Reputation: 1413
I am trying to convert an HTML page to text and store it in a file. I am able to, however there's some random slashes and stars in the file.
Here's the code that I am using
import html2text
from bs4 import BeautifulSoup
import requests as r
url = r.get("https://dev.bizlem.io:8082/scorpio1/HANDY_AND_MR_FUEL_OIL_POSITIONS_BASIS_MALTA_AS_OF_TUESDAY_23RD_OCTOBER_2018_1.html")
# print(html2text.html2text(url.text))
web_text = url.text
file = open('text', 'w+')
file.write(html2text.html2text(web_text.replace("** \----", "")))
file.close()
here's the output that I get.
____________________
* **Objective**
Reproduce everything in the html2text post from "web_text = url.text" down to "that I get.".
____________________
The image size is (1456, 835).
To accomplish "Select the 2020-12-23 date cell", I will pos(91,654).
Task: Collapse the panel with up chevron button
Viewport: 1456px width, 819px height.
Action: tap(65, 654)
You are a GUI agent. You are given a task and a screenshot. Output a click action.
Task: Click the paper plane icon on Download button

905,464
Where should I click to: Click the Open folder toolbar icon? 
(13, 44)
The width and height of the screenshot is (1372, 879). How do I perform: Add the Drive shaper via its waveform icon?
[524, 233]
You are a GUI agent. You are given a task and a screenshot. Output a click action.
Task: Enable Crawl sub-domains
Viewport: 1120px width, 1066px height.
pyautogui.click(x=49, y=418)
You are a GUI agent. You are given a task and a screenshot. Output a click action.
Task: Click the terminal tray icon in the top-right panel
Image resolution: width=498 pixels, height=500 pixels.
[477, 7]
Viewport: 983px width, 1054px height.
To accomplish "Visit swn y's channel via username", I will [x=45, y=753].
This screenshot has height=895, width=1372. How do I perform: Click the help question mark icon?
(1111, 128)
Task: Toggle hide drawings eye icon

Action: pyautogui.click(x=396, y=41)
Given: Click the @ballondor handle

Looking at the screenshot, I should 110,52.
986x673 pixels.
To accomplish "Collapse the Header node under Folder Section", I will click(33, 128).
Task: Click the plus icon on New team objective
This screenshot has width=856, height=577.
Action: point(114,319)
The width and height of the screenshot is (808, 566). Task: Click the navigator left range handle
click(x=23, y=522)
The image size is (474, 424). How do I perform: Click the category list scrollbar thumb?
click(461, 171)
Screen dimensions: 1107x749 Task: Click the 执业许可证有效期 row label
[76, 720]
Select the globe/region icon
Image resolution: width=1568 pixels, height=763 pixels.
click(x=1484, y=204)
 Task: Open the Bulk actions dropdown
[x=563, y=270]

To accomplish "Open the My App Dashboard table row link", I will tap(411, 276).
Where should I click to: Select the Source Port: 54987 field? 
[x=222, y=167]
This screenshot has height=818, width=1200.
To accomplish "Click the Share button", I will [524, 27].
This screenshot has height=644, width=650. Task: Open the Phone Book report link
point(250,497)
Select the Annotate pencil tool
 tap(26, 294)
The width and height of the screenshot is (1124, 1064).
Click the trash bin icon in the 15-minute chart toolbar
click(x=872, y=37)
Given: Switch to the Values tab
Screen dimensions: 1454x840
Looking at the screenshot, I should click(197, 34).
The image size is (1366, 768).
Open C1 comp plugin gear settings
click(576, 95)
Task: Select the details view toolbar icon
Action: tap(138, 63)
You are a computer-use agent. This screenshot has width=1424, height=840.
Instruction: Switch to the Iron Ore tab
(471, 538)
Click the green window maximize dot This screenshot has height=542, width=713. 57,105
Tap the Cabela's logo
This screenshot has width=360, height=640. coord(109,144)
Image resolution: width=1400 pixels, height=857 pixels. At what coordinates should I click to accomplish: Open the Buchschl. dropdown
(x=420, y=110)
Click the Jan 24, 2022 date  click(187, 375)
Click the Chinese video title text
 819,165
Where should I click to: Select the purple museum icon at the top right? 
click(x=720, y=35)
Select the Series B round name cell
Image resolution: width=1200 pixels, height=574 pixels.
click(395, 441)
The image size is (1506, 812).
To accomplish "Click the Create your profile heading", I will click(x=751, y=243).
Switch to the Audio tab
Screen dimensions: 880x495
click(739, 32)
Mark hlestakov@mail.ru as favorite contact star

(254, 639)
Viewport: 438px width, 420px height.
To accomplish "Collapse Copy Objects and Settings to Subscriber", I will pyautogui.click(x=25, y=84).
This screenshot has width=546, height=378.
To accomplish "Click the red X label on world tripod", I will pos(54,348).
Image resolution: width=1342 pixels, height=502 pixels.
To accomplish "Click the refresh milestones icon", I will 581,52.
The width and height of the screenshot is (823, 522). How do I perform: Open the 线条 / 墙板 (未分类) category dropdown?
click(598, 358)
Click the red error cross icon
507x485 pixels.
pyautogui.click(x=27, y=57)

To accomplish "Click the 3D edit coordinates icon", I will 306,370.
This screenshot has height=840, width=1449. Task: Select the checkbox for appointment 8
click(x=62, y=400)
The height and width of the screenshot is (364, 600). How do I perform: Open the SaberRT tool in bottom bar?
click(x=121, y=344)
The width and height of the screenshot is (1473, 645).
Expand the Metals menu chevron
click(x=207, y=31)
____________________
* **Solution to this exercise**
web_text = url.text
file = open('text', 'w+')
file.write(html2text.html2text(web_text.replace("** \----", "")))
file.close()
here's the output that I get.